Request 1 >> Print the article about the Colorado personhood ballot initiative word for word.

Excerpted passage >>
───

“Personhood” Fails 2010 Ballot, Pending Hail Mary

Bad news for Democrats from the Secretary of State, reports the Grand Junction Sentinel:

A proposed initiative for the 2010 ballot to define a person at the moment of conception failed to turn in enough signatures, Colorado Secretary of State Bernie Buescher announced Wednesday.

Buescher said the petitions, which were turned into his office Feb. 12, fell well short of the 76,047 needed to make the November ballot.

A random sampling of the signatures resulted in more than 3,000 being rejected. Random sampling is the normal method for verifying signatures, which is why most petition circulators turn in thousands more signatures than needed. This one only turned in 79,648.

But under state law, the ballot supporters have 15 days, until March 18, to collect additional signatures to correct the problem.

───

Dataset extract >>
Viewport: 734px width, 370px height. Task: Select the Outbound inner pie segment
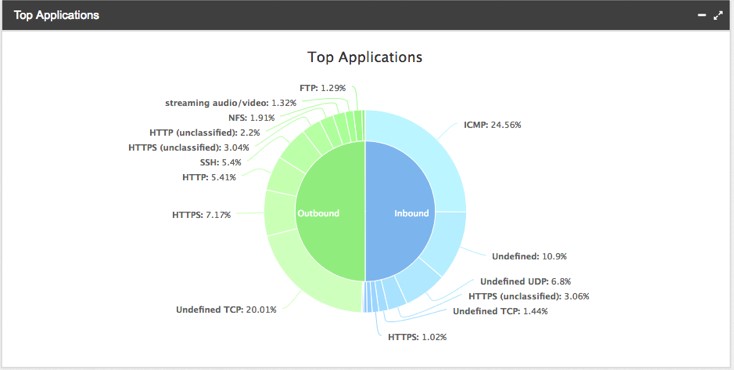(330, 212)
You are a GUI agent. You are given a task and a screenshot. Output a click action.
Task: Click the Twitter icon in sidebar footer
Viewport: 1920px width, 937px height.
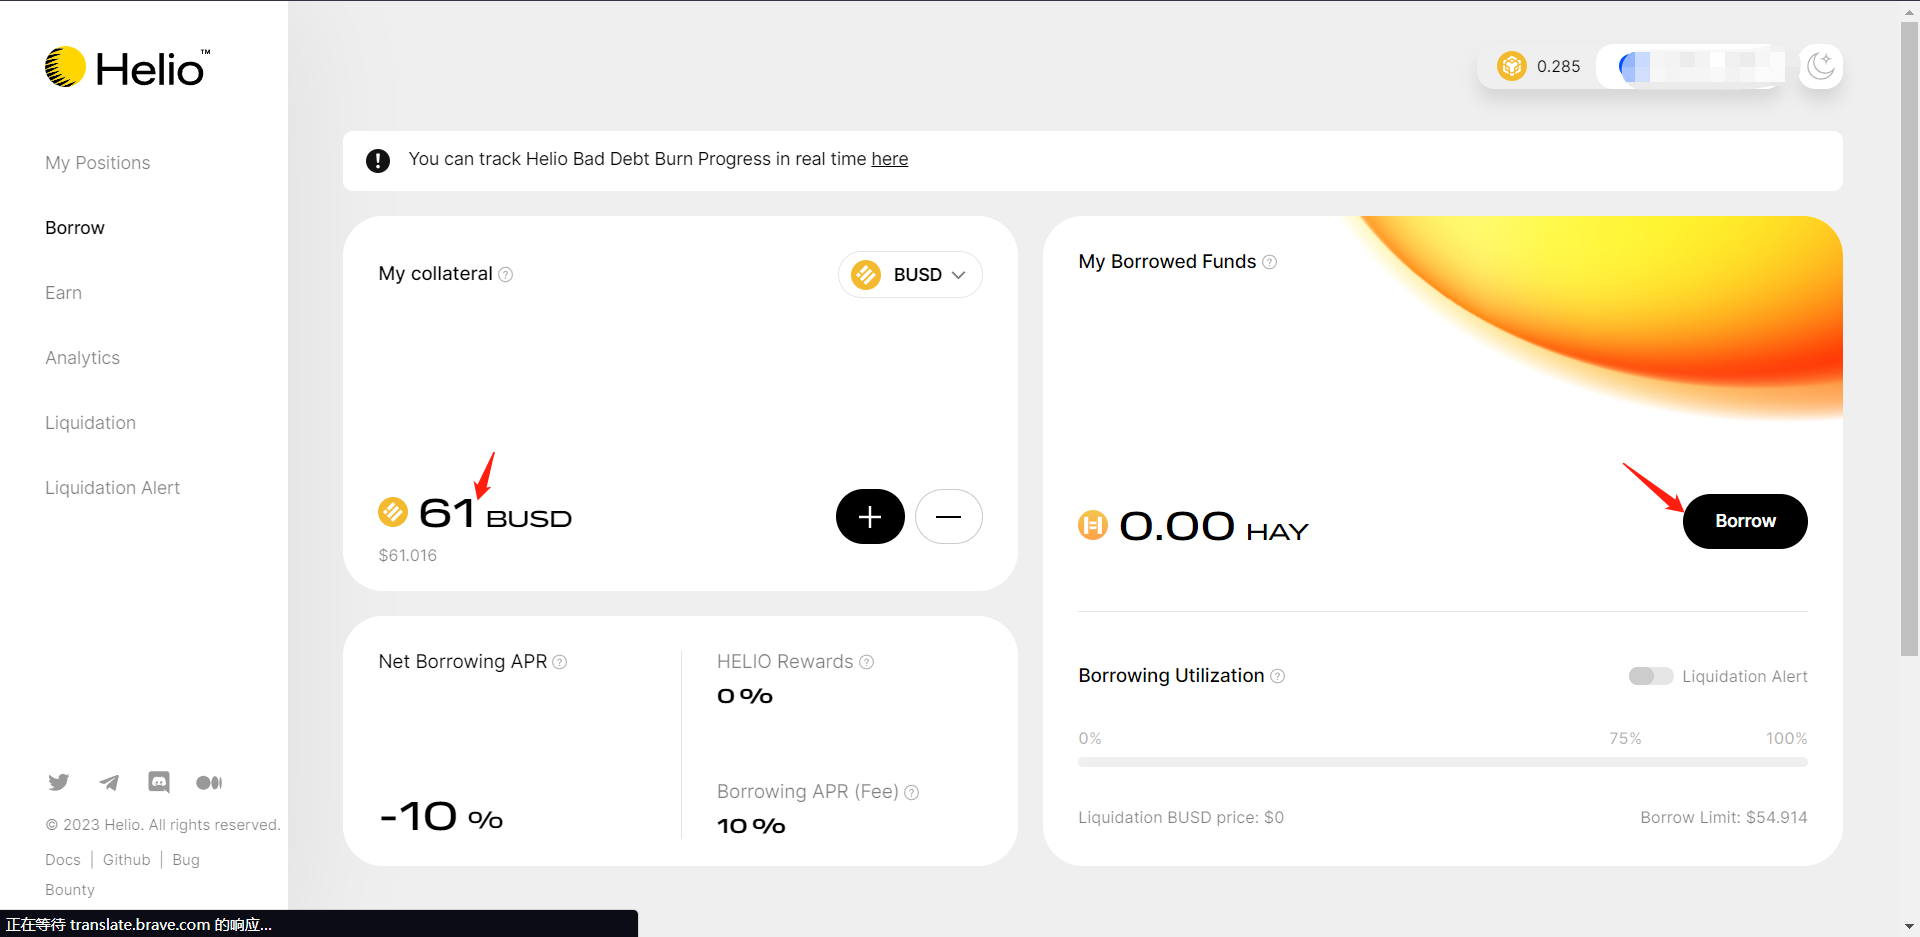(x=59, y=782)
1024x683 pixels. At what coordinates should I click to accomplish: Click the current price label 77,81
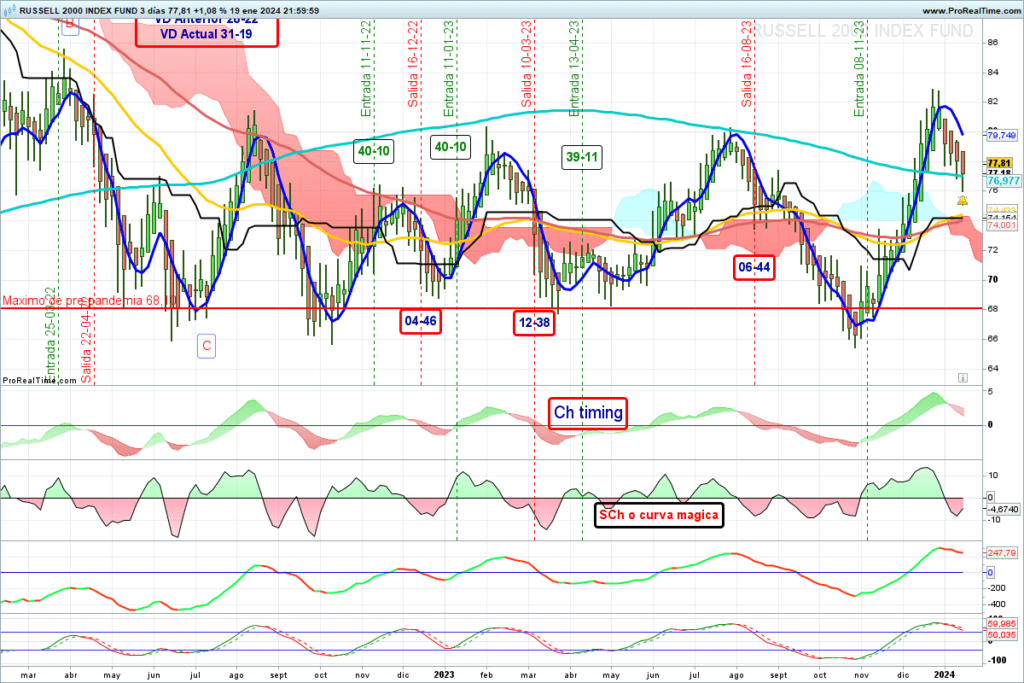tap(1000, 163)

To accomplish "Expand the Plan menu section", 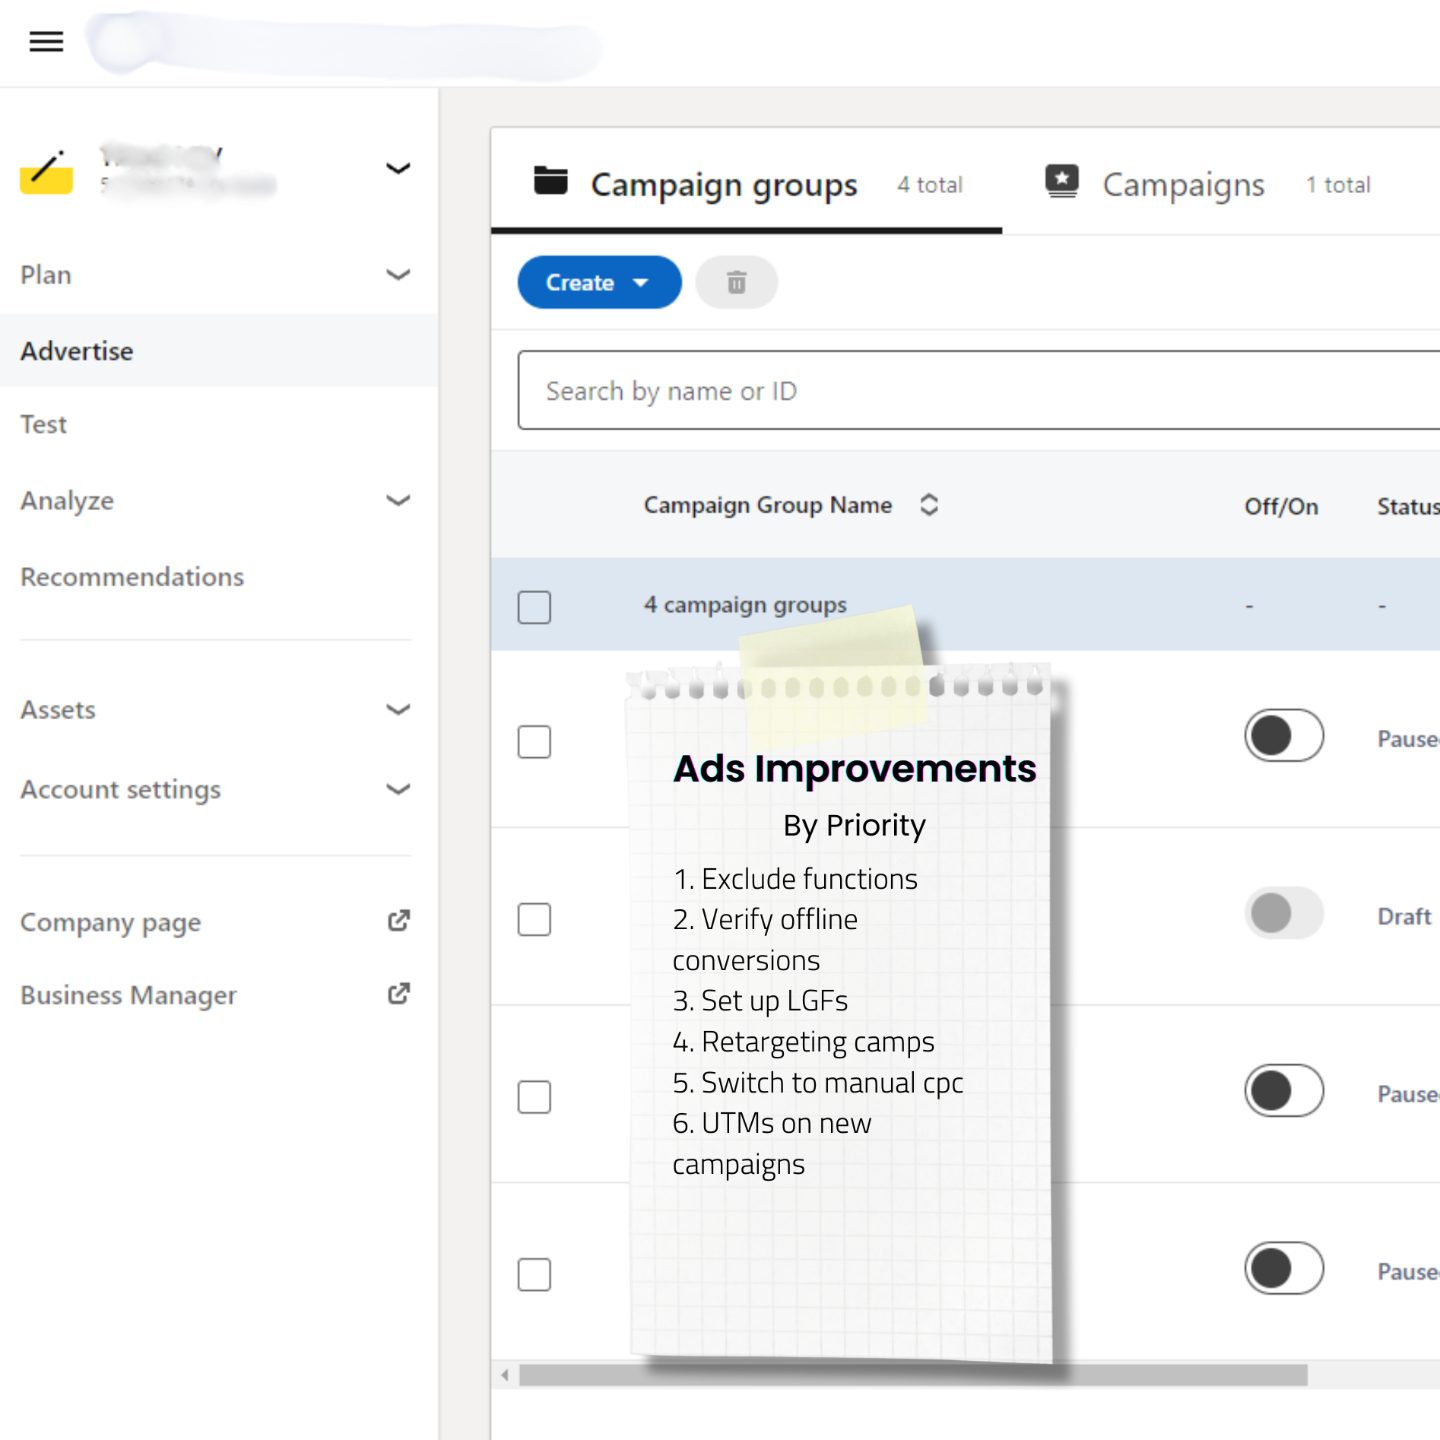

───

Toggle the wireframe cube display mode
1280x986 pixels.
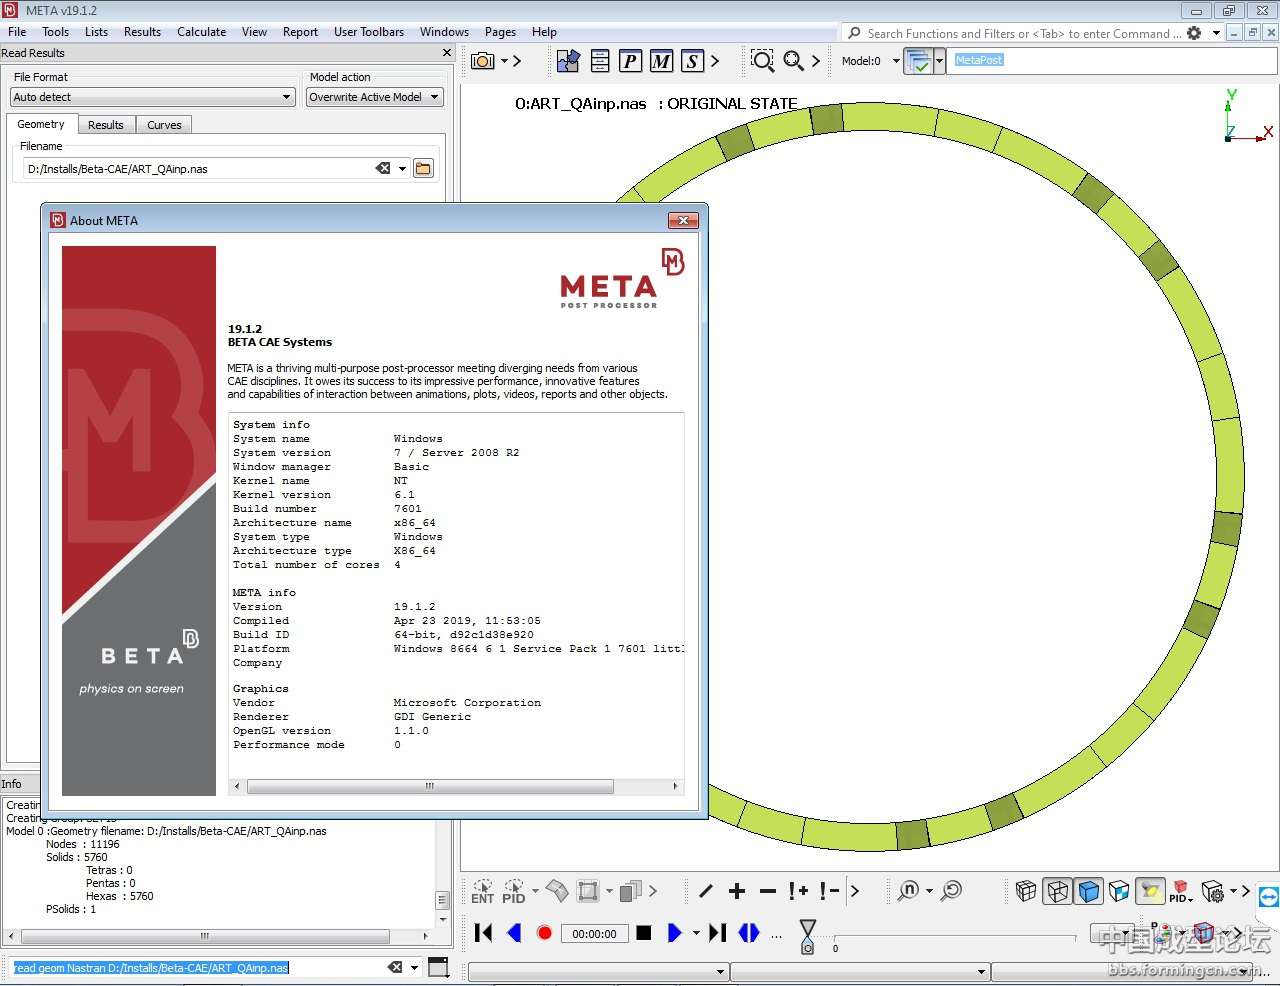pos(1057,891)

───

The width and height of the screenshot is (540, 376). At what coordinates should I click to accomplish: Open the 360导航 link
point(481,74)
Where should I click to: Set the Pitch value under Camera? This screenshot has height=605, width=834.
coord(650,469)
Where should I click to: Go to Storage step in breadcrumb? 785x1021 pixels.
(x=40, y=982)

───

Request 2 >> Output the entries verbatim, starting at the line that contains "Viewport: 734px width, 370px" and ending at the line that contains "the Plan menu". Omit the pictures.

Right answer 1 >>
“Personhood” Fails 2010 Ballot, Pending Hail Mary

Bad news for Democrats from the Secretary of State, reports the Grand Junction Sentinel:

A proposed initiative for the 2010 ballot to define a person at the moment of conception failed to turn in enough signatures, Colorado Secretary of State Bernie Buescher announced Wednesday.

Buescher said the petitions, which were turned into his office Feb. 12, fell well short of the 76,047 needed to make the November ballot.

A random sampling of the signatures resulted in more than 3,000 being rejected. Random sampling is the normal method for verifying signatures, which is why most petition circulators turn in thousands more signatures than needed. This one only turned in 79,648.

But under state law, the ballot supporters have 15 days, until March 18, to collect additional signatures to correct the problem.

Right answer 2 >>
Viewport: 734px width, 370px height. Task: Select the Outbound inner pie segment
(330, 212)
You are a GUI agent. You are given a task and a screenshot. Output a click action.
Task: Click the Twitter icon in sidebar footer
Viewport: 1920px width, 937px height.
(x=59, y=782)
1024x683 pixels. At what coordinates should I click to accomplish: Click the current price label 77,81
tap(1000, 163)

To accomplish "Expand the Plan menu section", 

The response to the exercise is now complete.